EXERCISE DIRECTIONS: The expected answer is a copy of every line in the listing that has the word "will".

DATA RECORDS:
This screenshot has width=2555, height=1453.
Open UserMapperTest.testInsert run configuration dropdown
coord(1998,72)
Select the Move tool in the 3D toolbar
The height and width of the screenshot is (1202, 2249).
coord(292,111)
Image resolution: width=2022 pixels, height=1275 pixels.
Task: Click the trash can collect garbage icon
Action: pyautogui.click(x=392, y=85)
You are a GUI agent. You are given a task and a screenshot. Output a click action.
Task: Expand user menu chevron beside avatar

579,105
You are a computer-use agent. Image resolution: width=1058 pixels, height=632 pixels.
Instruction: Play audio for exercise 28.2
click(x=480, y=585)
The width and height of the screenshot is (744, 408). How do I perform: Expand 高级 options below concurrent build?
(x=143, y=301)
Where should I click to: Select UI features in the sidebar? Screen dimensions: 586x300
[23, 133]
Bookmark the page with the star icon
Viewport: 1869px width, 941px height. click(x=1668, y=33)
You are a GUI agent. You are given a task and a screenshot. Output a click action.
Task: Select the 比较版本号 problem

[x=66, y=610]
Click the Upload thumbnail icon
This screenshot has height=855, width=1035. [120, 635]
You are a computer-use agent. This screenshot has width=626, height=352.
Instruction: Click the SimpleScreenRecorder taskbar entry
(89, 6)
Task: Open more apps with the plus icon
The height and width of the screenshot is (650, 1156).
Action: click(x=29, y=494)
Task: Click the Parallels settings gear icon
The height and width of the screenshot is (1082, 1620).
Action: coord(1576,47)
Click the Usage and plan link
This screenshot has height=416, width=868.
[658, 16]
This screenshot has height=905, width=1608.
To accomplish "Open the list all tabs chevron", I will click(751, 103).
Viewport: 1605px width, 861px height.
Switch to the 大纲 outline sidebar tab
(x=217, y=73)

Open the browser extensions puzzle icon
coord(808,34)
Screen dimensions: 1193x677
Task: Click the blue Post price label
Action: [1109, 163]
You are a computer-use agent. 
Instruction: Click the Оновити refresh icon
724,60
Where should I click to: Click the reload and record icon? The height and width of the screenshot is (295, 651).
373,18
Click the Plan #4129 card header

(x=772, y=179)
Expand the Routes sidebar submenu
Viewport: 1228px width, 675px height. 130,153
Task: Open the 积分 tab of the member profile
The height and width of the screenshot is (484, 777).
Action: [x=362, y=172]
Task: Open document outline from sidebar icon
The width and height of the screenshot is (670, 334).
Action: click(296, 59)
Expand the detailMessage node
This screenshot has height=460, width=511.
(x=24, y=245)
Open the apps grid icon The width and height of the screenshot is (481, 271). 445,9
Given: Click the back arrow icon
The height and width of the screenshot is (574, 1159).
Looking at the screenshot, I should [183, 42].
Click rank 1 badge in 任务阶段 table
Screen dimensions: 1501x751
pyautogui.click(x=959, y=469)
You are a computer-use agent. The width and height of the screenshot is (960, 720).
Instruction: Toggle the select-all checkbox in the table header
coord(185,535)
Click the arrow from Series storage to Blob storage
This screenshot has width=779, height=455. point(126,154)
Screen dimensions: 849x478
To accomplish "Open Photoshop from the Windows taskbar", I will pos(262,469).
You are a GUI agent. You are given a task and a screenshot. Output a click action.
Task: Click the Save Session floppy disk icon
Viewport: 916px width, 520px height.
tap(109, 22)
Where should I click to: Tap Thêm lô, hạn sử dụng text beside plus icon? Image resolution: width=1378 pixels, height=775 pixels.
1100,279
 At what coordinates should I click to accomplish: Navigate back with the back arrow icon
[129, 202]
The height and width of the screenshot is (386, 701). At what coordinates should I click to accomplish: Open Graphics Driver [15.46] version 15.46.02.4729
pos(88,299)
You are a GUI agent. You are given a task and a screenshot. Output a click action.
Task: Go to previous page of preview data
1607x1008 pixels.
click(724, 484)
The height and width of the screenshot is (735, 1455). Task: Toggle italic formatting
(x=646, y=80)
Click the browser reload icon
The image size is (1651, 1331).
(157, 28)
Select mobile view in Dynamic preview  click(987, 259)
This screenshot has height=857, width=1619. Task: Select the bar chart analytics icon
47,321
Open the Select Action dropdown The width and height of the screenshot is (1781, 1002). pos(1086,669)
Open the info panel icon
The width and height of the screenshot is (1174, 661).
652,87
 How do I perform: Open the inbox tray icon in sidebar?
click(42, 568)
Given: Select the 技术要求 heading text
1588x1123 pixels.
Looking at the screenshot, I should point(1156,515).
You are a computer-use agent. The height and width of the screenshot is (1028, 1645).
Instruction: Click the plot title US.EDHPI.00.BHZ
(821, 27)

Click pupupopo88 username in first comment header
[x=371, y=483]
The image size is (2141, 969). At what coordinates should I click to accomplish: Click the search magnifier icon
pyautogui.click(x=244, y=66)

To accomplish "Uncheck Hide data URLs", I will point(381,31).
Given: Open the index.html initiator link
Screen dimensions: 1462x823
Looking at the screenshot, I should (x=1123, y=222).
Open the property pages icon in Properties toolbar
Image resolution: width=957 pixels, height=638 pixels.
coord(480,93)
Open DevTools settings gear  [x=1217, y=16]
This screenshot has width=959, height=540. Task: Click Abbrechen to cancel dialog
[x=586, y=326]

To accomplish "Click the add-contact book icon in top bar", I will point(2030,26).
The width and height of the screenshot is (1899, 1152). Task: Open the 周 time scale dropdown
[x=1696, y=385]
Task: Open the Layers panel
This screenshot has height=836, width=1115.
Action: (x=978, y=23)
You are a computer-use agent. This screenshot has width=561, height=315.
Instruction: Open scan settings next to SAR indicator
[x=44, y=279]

SOLUTION:
To accomplish "Open the list all tabs chevron", I will click(751, 103).
To accomplish "Open Photoshop from the Windows taskbar", I will pos(262,469).
To accomplish "Uncheck Hide data URLs", I will point(381,31).
To accomplish "Click the add-contact book icon in top bar", I will point(2030,26).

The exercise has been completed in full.